To make the N1L repair donor vector more versatile for carrying therapeutic genes, we included a MCS downstream of the H5 promoter. SnaBI, SalI, EcoRV, PmeI, BglII, NheI, and PacI are unique sites in the MCS, which can be used for cloning of any therapeutic genes. The H5 promoter was used to drive RFP and potential transgene expression in the MCS of the vector (Figure 5a). The resulting N1L region repair donor vector is designated as pN1L FRT-RFP.

RFP is excisable from mutant VACV using Flp recombinase

We previously showed that HR in the N1L region was efficiently achieved using the gRNA vector N1L gRNA2-guided Cas9.[36] N1L gRNA2 and Cas9 were cotransfected into CV-1 cells to facilitate HR using pN1L FRT-RFP (the backbone virus used for HR was vTK-RFPnull). The rate of successful HR in RFP-positive plaques was about 78% (11/14) (Figure 5b), and the resulting mutant VACV was designated vTK-N1L-RFP (Supplementary Table S2). To remove the RFP selection marker from the resulting Flp-deleted VACV, we employed the Flp-FRT system (Figure 5a, Figure 6a). RFP was removed in about 10% of plaques after vN1L-FRT-RFP infection of CV-1 cells expressing Flp recombinase (Figure 6b). The RFP-negative plaques were purified until the RFP-positive plaques were completely diluted out upon a few rounds of infection of CV-1 cells by RFP-negative selection. The deletion of RFP in the final mutant VACV was also confirmed by PCR (Figure 6c). The resulting mutant VACV was designated vTK-N1L-RFPnull (Supplementary Table S2).

Figure 6

The RFP selection marker in modified VACV is excisable by Flp recombinase. (a) Schematics of Flp targeting FRT sites spanning RFP in VACV before and after RFP is removed by Flp. (b) Images of plaques of N1L-LoxP-RFP “in” (lower panel) or “not in” (upper panel) presence of Flp expression. Pure plaques of N1L-FRT-RFP were used to infect CV-1 cells with or without Flp expression.

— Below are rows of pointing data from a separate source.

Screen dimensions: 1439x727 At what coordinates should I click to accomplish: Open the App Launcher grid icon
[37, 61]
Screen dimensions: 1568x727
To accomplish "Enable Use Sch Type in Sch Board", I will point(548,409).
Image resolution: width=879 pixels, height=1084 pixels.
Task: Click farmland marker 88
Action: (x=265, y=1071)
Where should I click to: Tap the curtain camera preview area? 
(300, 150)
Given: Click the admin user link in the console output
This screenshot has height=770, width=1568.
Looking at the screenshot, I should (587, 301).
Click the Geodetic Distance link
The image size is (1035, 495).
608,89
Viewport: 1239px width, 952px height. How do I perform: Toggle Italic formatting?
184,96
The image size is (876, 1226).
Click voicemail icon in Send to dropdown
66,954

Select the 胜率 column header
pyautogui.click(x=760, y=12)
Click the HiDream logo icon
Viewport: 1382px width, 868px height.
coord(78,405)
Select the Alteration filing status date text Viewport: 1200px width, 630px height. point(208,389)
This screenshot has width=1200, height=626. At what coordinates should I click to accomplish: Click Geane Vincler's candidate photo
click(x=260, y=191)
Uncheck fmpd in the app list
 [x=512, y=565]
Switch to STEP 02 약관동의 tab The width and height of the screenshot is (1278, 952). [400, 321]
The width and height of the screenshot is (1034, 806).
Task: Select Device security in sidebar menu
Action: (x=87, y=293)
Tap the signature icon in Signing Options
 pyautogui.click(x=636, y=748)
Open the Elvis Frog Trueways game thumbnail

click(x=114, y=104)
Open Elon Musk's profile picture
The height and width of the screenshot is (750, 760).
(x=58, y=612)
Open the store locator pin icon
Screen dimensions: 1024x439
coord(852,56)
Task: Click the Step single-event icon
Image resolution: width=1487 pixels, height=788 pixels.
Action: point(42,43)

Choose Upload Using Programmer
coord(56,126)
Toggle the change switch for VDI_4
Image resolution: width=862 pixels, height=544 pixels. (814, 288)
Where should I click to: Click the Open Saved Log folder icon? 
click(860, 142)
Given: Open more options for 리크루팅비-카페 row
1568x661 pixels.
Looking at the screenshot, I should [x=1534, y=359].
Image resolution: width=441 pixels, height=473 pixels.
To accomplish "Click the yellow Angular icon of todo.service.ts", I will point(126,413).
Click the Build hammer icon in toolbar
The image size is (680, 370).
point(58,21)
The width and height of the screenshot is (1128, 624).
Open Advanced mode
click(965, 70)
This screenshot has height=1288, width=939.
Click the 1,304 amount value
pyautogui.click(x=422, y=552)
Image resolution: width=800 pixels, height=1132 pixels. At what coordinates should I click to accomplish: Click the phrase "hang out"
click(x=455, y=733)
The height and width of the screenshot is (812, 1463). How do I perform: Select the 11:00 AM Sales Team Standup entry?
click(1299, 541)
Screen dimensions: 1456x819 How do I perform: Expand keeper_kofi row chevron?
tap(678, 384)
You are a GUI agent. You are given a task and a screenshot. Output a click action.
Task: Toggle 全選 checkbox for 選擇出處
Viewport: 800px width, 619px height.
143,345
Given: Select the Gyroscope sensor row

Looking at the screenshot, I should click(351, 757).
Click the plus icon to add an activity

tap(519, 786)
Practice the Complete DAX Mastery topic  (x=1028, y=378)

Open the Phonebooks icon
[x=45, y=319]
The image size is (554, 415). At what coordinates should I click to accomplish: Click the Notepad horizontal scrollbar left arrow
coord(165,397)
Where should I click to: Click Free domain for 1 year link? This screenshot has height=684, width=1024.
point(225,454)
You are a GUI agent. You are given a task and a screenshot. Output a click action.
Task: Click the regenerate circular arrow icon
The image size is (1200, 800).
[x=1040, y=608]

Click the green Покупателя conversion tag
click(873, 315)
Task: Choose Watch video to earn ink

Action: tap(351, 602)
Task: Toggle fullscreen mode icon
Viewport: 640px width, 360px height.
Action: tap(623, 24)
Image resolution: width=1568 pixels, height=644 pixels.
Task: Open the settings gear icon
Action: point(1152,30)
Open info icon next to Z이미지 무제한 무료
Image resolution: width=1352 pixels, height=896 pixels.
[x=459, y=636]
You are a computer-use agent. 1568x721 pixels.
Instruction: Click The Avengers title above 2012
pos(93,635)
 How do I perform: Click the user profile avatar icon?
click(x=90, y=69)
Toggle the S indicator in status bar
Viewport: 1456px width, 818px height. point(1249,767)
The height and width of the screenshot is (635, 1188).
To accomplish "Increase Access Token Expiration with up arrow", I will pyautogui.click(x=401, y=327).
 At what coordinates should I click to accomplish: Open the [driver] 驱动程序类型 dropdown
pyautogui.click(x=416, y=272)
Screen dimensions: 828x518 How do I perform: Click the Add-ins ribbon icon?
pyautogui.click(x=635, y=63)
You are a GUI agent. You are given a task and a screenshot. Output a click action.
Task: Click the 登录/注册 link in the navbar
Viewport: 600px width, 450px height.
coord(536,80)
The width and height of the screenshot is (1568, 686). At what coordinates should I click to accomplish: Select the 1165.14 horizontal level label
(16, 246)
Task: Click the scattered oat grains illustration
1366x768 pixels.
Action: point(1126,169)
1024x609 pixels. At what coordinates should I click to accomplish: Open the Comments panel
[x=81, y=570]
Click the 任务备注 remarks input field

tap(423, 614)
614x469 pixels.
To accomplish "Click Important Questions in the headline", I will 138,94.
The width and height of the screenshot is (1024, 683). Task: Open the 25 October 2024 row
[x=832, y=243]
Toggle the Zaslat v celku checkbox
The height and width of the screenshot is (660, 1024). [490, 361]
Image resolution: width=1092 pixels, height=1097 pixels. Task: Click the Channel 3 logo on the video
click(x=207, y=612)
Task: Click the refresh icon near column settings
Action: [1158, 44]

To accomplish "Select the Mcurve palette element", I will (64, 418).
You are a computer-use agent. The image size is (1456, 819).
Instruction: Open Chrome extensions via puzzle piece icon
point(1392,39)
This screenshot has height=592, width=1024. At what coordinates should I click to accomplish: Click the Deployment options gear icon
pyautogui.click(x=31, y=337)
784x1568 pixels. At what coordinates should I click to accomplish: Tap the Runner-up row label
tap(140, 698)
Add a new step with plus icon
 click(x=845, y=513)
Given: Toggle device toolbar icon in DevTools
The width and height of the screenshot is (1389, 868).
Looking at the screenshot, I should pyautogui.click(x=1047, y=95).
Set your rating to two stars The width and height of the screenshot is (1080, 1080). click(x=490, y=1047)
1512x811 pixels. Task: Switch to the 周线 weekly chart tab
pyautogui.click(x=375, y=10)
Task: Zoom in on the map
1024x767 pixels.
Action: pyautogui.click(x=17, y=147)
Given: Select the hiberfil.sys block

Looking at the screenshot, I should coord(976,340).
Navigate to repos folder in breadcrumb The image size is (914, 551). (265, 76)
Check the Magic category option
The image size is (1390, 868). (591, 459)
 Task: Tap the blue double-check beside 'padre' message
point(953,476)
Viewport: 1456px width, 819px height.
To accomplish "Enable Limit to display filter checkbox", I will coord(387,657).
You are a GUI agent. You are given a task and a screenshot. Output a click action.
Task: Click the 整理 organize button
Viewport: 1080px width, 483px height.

The RFP-negative plaque (indicated with p) was picked up and purified further. (c) RFP gene deletion was verified by PCR in pure mutant VACV obtained from vN1L LoxP-RFP virus after RFP was excised by Flp in CV-1 cells. A46R gene amplification was used as a DNA control. Ctr is the control sample from the N1L-LoxP-RFP virus; FlP is the sample from a pure plaque after RFP was removed by Flp from the N1L-LoxP-RFP virus. RFP, red fluorescent protein; VACV, vaccinia virus.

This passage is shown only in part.